Key Responsibilities:
- Analyze and triage GitHub issues across trending open-source libraries.
- Set up and configure code repositories, including Dockerization and environment setup.
- Evaluate unit test coverage and quality.
- Modify and run codebases locally to assess LLM performance in bug-fixing scenarios.
- Collaborate with researchers to design and identify repositories and issues that pose challenges for LLMs.
- Lead a team of junior engineers in collaborative project efforts.
Qualifications:
- Minimum of 3 years of overall experience in software engineering.
- Strong proficiency in Python or a similar programming language.
- Experience with Git, Docker, and basic software pipeline setup.
- Ability to understand and navigate complex codebases effectively.
- Comfortable running, modifying, and testing real-world projects locally.
- Experience contributing to or evaluating open-source projects is a plus.
Nice to Have:
- Previous involvement in LLM research or evaluation projects.
- Experience in building or testing developer tools or automation agents.
Work Terms:
- Commitment of at least 4 hours per day and a minimum of 20 hours per week, with 4 hours of overlap with PST.
- Contractor assignment (no medical/paid leave).
- Contract duration is 3 months, with an expected start date next week.

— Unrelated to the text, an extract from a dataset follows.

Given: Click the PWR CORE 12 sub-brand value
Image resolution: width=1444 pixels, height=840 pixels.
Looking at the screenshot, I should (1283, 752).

- Open to candidates located in India, Pakistan, Nigeria, Kenya, Egypt, Ghana, Bangladesh, Turkey, and Mexico.
Compensation: Competitive compensation based on experience.
Eligibility: Candidates must be located in the specified countries and meet the outlined qualifications.
Perks of Freelancing:
- Fully remote work environment.
- Opportunity to engage in cutting-edge AI projects with leading LLM companies.
Evaluation Process: The evaluation process will consist of two rounds of interviews, including a 60-minute technical interview followed by a 30-minute technical and cultural discussion.